BlackBerry and Intezer specialists spoke about the new Symbiote Linux malware that infects all running processes on compromised systems, steals credentials and provides backdoor access to its operators.
Let me remind you that we also said that Google Offers up to $91,000 for Linux Kernel Vulnerabilities, and also that Experts list 15 most attacked Linux vulnerabilities.
Infiltrating all running processes, the malware acts as a system-wide parasite, leaving no noticeable signs of infection, so it is difficult to detect Symbiote even with careful and in-depth study.
The development of Symbiote is believed to have started in November 2021, after which the attackers mainly used the malware to attack the financial sector in Latin America, including banks such as Banco do Brasil and Caixa.
Instead of a regular executable file, Symbiote is a shared object (SO) library that is loaded into running processes using the LD_PRELOAD function so that the dynamic linker will load malware into all running processes and infect the host.
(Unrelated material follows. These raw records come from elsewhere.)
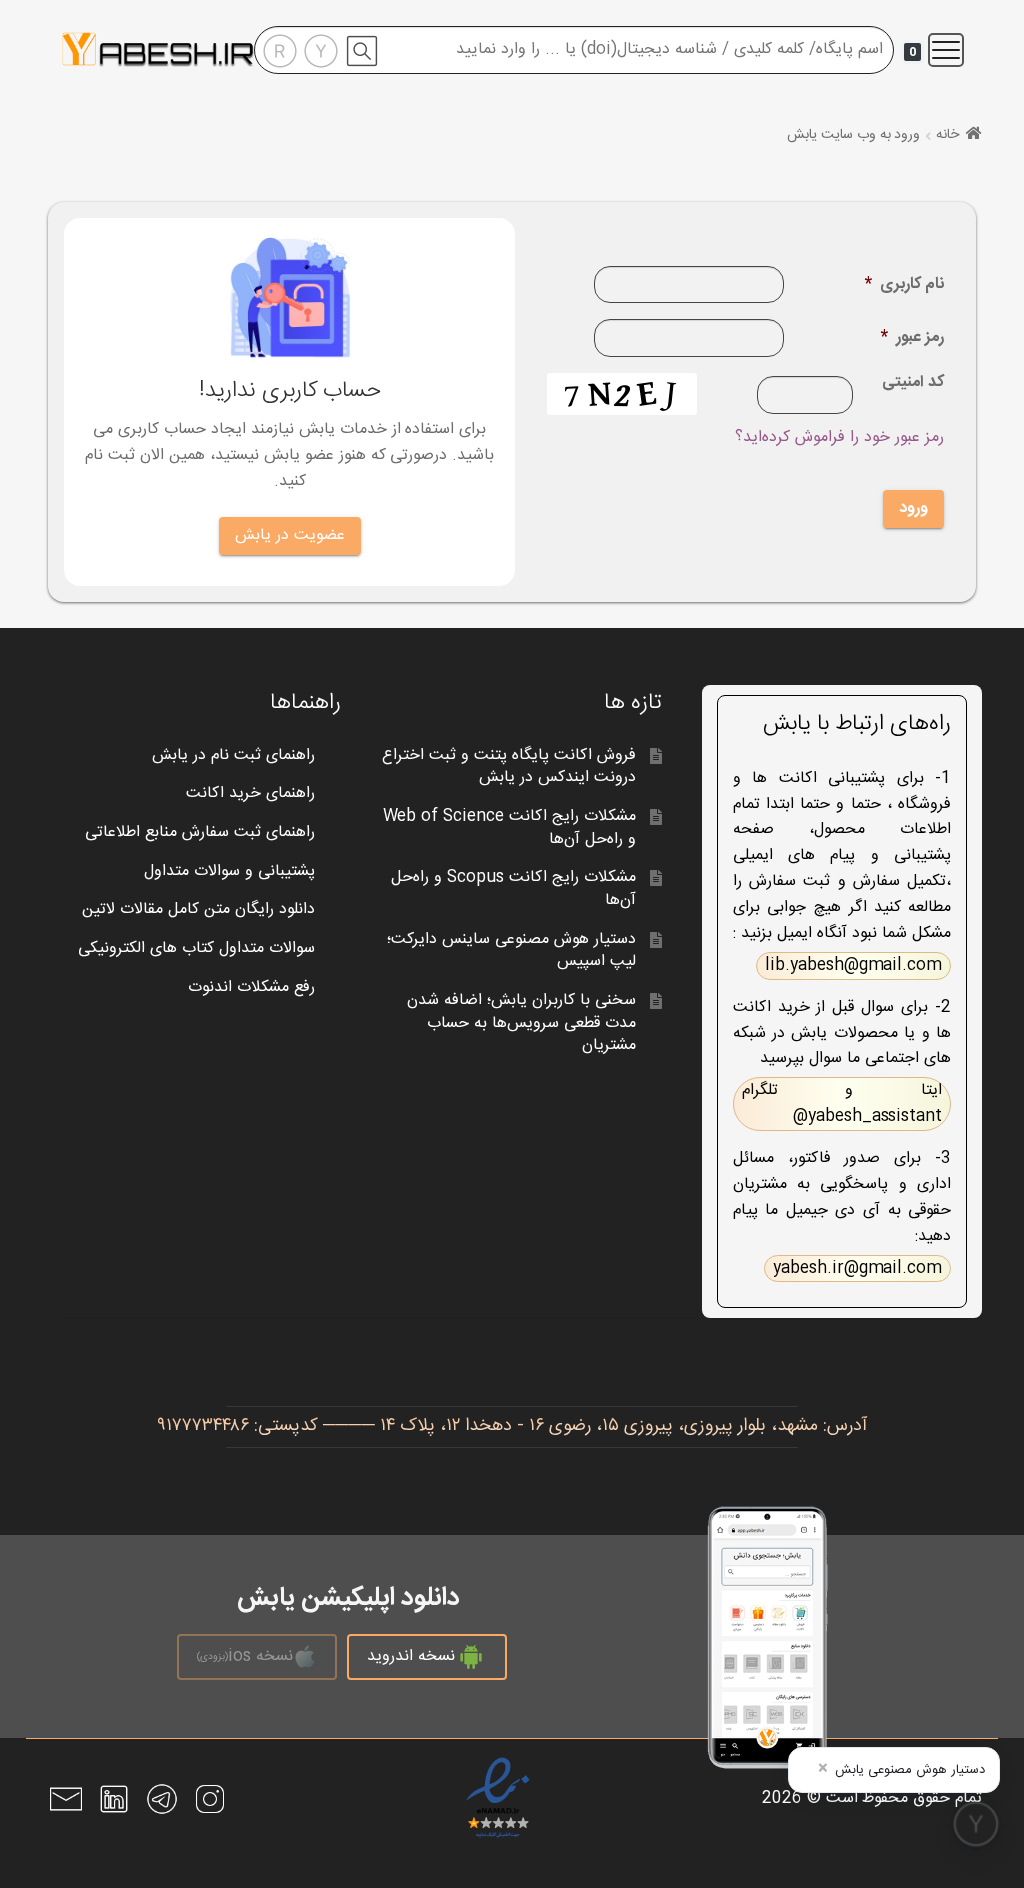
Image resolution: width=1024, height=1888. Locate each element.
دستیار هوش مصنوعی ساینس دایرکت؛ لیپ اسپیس (511, 951)
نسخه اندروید (411, 1656)
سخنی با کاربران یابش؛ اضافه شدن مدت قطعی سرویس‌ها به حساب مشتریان (521, 1023)
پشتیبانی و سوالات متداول (229, 871)
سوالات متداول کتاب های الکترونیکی (196, 948)
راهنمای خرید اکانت (250, 793)
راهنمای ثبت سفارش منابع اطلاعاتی (200, 832)
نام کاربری (904, 285)
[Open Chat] (976, 1824)
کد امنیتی (913, 384)
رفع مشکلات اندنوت (251, 987)
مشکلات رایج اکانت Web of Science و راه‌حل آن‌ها (509, 828)
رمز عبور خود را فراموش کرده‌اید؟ (839, 437)
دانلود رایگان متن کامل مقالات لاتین (198, 909)
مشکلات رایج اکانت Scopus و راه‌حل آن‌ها (513, 889)
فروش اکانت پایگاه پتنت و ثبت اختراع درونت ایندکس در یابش (509, 767)
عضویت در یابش (290, 535)
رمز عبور (912, 338)
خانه (947, 135)
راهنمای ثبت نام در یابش (233, 755)
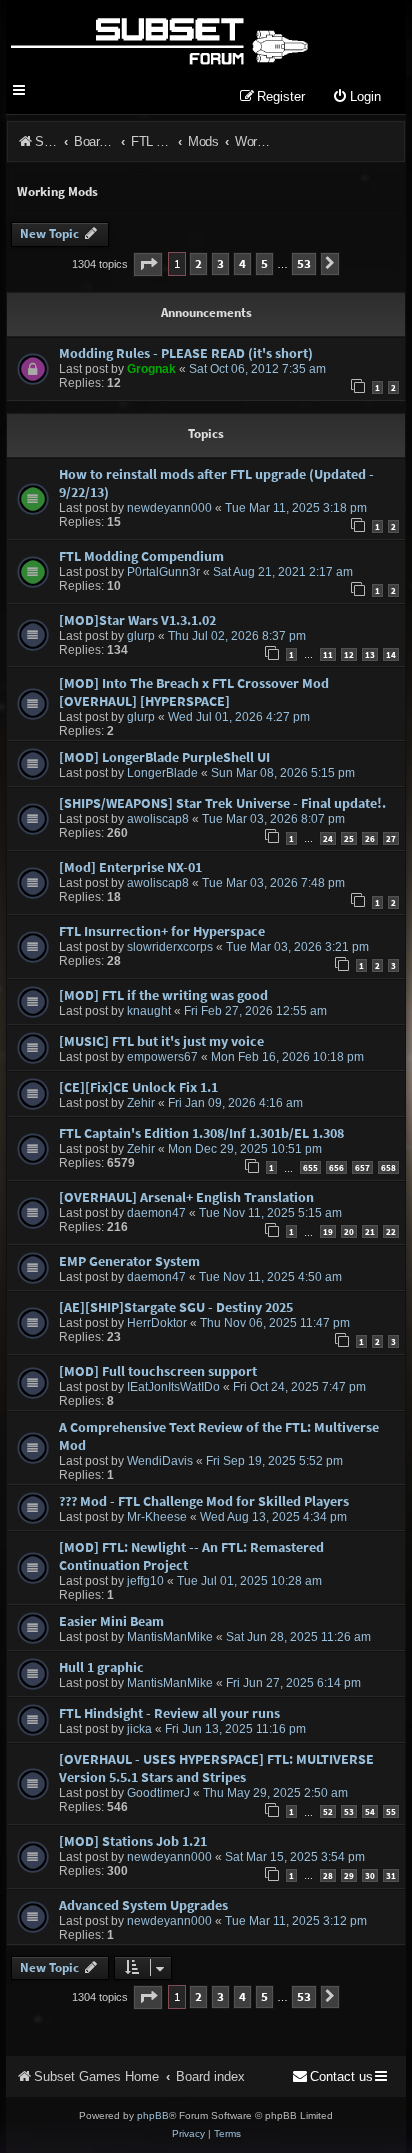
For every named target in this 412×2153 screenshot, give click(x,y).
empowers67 (162, 1057)
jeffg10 (145, 1581)
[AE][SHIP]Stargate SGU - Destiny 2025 (176, 1307)
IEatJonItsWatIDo (173, 1387)
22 (391, 1231)
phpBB (153, 2115)
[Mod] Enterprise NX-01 (130, 867)
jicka (139, 1729)
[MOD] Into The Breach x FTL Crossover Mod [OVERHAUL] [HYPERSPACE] (194, 692)
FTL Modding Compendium (141, 556)
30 (370, 1875)
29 (349, 1875)
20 (349, 1231)
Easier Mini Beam (111, 1621)
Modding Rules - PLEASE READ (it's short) (186, 353)
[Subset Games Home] (158, 38)
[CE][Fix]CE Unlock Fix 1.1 (138, 1087)
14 (391, 654)
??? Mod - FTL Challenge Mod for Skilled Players (204, 1501)
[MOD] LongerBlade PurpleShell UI (164, 757)
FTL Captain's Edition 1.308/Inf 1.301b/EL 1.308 (201, 1133)
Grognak (151, 369)
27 (391, 838)
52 (328, 1811)
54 (370, 1811)
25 (349, 838)
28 (328, 1875)
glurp (141, 636)
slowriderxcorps (170, 947)
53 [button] (304, 263)
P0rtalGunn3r (163, 572)
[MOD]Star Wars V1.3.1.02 (137, 620)
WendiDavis (160, 1461)
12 (349, 654)
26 (370, 838)
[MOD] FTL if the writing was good (163, 995)
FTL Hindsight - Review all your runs (169, 1713)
This approach was previously used by other malware, including Pro-Ocean and Facefish. Also, these actions help the malware get priority over other SOs.
Thus, with the help of the libc and libpcap functions, Symbiote can perform various actions to hide its presence in the system. For example, hide parasitic processes, hide files deployed with malware, and so on.
In addition to hiding its presence in the file system, Symbiote is also able to hide its network traffic using the Berkeley Packet Filter (BPF). This is done by injecting malware into the process and using BPF to filter the results that reveal its activity.
According to the researchers, Symbiote is now mainly used to automatically collect credentials from hacked devices (via libc read). The fact is that the theft of administrator credentials opens the way for attackers to unhindered lateral movement and gives unrestricted access to the entire system.
In addition, Symbiote provides its operators with remote SHH access to the infected machine via PAM, which allows attackers to gain root privileges.